Shape of things to come
The cornerstone of good design, says Dr Tasnim Khan, partner at the American Family Clinic, Dubai, is deciding what you want to achieve with your clinic.
"From a physician's perspective, you want revenue, you want to keep your expenses down and you want patients happy," she suggests. "By looking at processes to improve the total patient experience, at the same time you're going to be able to minimise your costs."
Brooks asks physicians to determine the future goals of their practice. "How many providers do you want to plan for, and what services do you want to provide to your patients?" he asks. "That helps us understand where they want to get to rather than what they're doing now."
For first-time buyers, Brooks suggests taking a second look at the shape of the building before signing on the dotted line. "You don't want any space, or room or any piece of property that is more than twice as long as it is wide," he stresses. "The squarer the better, when it comes to the shape of your building. A long, skinny piece of property elongates the flow-patterns for the practice, which means you walk further to get the same work done. It's much less efficient."
This is a particular problem in the United Arab Emirates, suggests Simon Varghese of Dubai-based Evolve Interiors, as the property flurry has seen the number of available clinic spaces drop.
"Demand for space is outstripping supply, so tenants who get space are ready to get the money and sign on the dotted line," he says. "Then they find the building can't meet their requirements.
"It's the biggest problem in Dubai right now, so new tenants should really study space before signing up."
Architect Fareena Dawood has recently completed work on the American Family Clinic. To create a clinic that works for you, rather than against you, she advises heading back to the drawing board to establish your working patterns.
"Bubble diagrams are something we typically do for any project," she explains. "You identify spaces, such as exam rooms and the waiting area, and explore the relationship between them. Based on the priority between these relationships, you either put them together or further apart to ensure the functional aspect of the design is correct.
"Circulation is everything with a clinic."
Function versus form
For existing practices, there is a range of ways to map out workflows. Brooks, for example, stands in the hallway of practices and times physicians to identify how much of their day is spent in clinical practice, and how much spent searching for a nurse, walking the halls, or waiting for a patient to be brought through.
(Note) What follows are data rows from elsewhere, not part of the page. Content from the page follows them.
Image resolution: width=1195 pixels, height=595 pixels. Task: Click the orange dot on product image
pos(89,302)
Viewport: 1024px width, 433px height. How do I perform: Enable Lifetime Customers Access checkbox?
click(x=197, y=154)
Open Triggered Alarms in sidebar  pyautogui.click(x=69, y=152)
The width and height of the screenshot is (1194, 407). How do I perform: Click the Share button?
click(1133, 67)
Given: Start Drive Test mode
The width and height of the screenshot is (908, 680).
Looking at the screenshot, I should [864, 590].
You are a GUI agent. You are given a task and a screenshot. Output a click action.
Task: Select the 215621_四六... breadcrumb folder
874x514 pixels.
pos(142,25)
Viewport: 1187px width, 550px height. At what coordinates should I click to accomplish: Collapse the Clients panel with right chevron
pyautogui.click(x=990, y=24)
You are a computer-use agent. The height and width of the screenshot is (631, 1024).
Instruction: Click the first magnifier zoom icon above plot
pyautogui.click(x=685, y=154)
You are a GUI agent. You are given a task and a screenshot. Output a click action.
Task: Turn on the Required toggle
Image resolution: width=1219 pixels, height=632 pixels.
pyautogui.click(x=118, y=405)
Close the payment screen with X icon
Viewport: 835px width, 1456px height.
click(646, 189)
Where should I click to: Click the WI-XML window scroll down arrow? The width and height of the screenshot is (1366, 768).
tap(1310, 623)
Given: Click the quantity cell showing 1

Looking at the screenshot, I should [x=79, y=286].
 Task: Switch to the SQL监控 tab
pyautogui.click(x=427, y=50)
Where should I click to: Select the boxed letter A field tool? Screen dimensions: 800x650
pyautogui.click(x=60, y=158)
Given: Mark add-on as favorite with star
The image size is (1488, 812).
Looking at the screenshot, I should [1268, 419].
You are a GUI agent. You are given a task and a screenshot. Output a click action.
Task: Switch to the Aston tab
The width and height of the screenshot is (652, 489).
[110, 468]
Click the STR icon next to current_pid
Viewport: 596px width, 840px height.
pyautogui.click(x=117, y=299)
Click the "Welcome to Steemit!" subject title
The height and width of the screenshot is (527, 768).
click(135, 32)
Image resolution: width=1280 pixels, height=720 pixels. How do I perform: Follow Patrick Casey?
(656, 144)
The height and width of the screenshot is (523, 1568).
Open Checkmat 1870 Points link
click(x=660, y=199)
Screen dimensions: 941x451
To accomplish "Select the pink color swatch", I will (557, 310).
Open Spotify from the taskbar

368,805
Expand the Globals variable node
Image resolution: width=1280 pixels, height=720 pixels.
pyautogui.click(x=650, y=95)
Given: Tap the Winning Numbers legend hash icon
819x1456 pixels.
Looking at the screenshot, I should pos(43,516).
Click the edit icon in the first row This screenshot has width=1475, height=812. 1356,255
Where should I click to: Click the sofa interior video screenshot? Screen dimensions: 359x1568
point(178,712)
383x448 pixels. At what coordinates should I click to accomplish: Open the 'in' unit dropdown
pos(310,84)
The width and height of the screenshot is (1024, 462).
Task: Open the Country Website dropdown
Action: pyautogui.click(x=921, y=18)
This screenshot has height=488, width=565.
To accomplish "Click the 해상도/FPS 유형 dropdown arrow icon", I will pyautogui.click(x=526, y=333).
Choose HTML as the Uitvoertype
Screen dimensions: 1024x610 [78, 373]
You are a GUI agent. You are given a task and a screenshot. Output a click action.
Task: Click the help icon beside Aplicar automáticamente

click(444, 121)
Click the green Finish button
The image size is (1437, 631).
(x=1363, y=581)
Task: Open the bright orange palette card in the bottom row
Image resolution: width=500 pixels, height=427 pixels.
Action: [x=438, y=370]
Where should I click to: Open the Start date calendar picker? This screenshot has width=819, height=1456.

The aim is to identify possible bottlenecks, and see how workflow could be streamlined by more supportive design.
The results are divided into three categories, Brooks explains; tasks only the doctor can do, tasks that could be delegated to another member of staff, such as collecting medications, and wasted time spent in the hall or waiting for a room to be set up.
"We see how the space is negatively impacting their ability to be productive," he notes. "When we show this to doctors, we say, ‘in the environment you're in; you're seeing four patients an hour, but if you eliminated this wasted time and delegated effectively, you could see six.'"
Few Middle Eastern design firms have healthcare-specific experience, Khan adds, so physicians should plot these workflows before bringing professionals on board. She recommends carrying out a patient-cycle audit to identify any snags in your average patient's visit. Just note the time taken to complete each stage on the patient's chart.
"For example, if a patient checked in at 3pm, we would note that check-in took four minutes. Then we'd mark down waiting time, time taken to transfer to the exam room, amount of time spent with the doctor and so on.
"It really gives you feedback, and it's an objective measure."